Washington has responded by imposing preliminary countervailing duties of up to 100.7% on Chinese imports and up to 2% on Mexican imports. US Customs and Border Protection will now require importers of both finished and semi-finished dry vans to post immediate cash deposits at these preliminary rates.
This is expected to bring relief to U.S. builders like Wabash National, Great Dane, and Stoughton Trailers.
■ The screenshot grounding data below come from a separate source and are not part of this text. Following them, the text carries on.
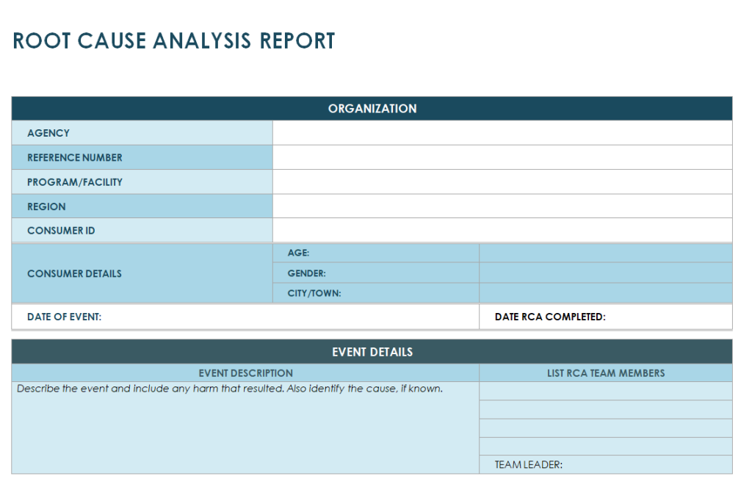Select the DATE RCA COMPLETED field

(667, 317)
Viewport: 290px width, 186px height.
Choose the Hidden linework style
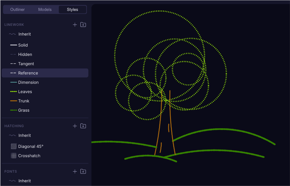25,55
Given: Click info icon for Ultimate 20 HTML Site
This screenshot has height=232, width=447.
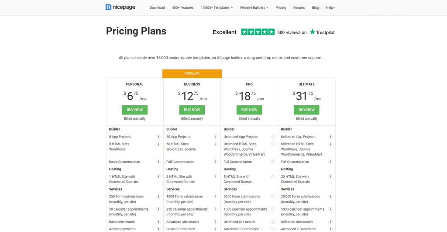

The decision follows a petition filed in November 2025 by the Trailer Manufacturers Association, citing a 27% decline in domestic van trailer shipments between Q3 2024 and Q3 2025.
Overhaul warns of 30% jump in organized cargo fraud
Deceptive pickup and identity-theft schemes surged more than 30% year-over-year in the first quarter of 2026, latest cargo theft report from Overhaul.
David Warrick, Overhaul’s executive vice president of strategy, joined the show to emphasize that these cyber-enabled hijackings are highly coordinated operations run by international cartels using carrier impersonations and forged credentials.
“The full scale of the cargo fraud epidemic is severely underreported, estimating that for every single reported supply chain theft, an additional four to six crimes go completely unrecorded.” — David Warrick, executive vice president of strategy, Overhaul
Warrick noted that fraud patterns increasingly involve cloned carrier websites, spoofed email domains, and deepfake voice authentication to bypass standard verification protocols used by shippers and third-party logistics providers.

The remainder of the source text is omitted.